Right to have your basic needs met
Celebrate this right by reaching out to others. There are many families who need support to meet their basic needs. Why not collect food items for your local food bank? Or donate clothing items to a local charity. Try warming a child’s new home with a kind gesture—give your extra stuffed animals to a women and children’s shelter.
Right to play and rest
Why not exercise your right to play with a little exercise? Host a sports tournament in the name of children’s rights for your family and friends or for your local community. You might also consider challenging other local schools to play in the tournament on National Child Day. Have a local professional athlete come and address the group. Ask them to talk about how having this right as a child made a difference in their life.
Right to know your rights
Every child needs to know and understand the rights they have. Learning about your rights can be lots of fun! Try out some online interactive games to brush up on what you know about children’s rights. Take a look at the Resources section for links for more information.
Impressed by young people that stand up for the rights of others? Get jazzed about youth activists? GO join them.
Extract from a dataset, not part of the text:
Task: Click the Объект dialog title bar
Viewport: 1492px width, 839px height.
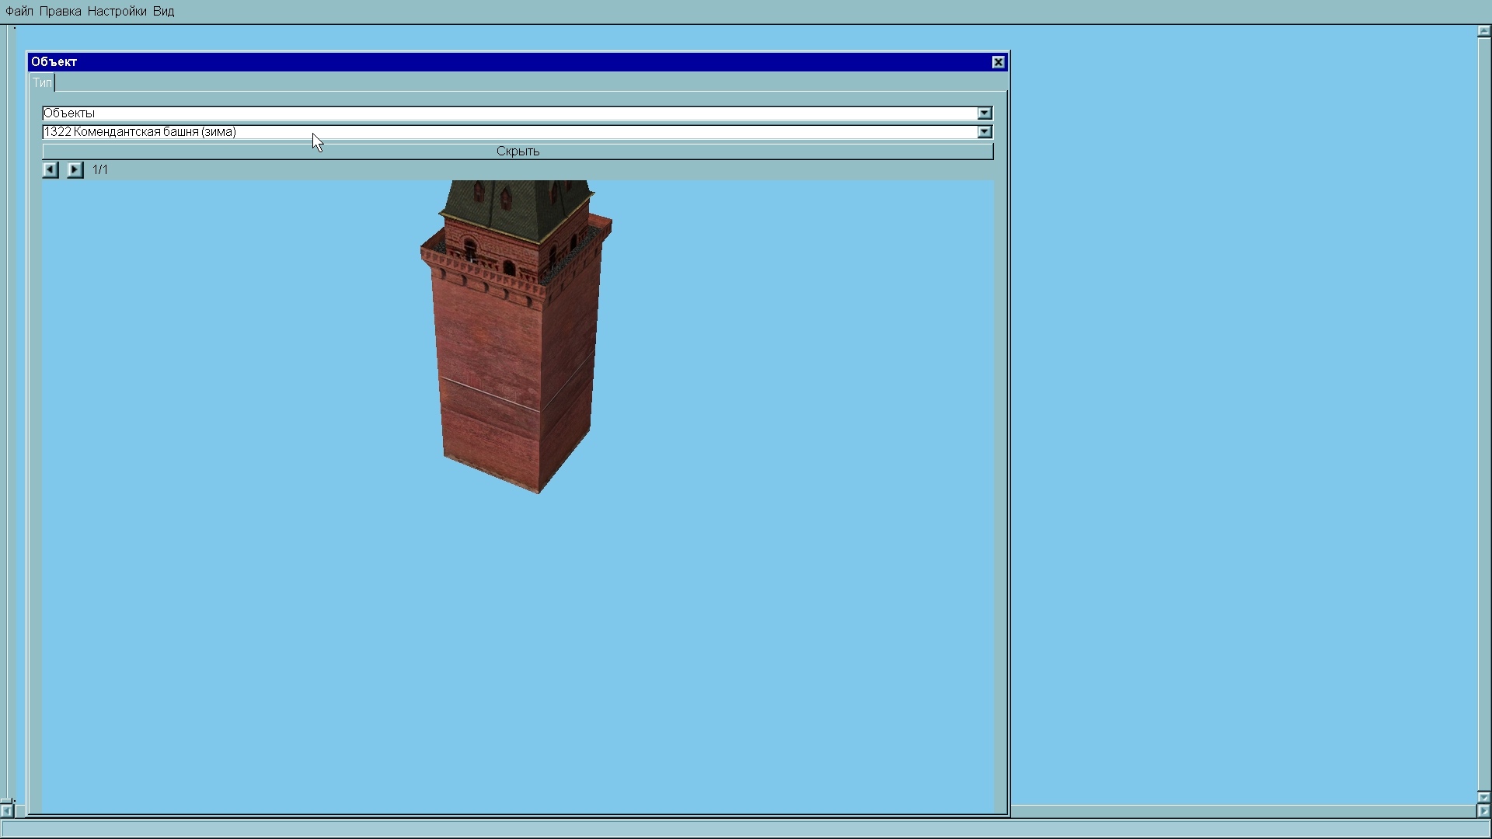Action: point(505,62)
There are more youth in the world today than ever before. Young people make up almost half the earth’s population – that’s about 3 billion people. Imagine if you all spoke out together? The impact would be deafening! The generation before you laid a solid foundation for children’s rights in the UN Convention on the Rights of the Child. GO build on that foundation. GO tell every child you know about their rights. GO challenge the children’s rights violations around you. GO seek out the inspirational examples of young people championing their rights and advocating for the rights of others. Get up and GO!
Rights Pictionary – Brush up on the articles of the Convention with a friendly game of Pictionary. Make teams and have one person from each team draw the same article from the Convention at the same time. The first team to guess the right article wins the point!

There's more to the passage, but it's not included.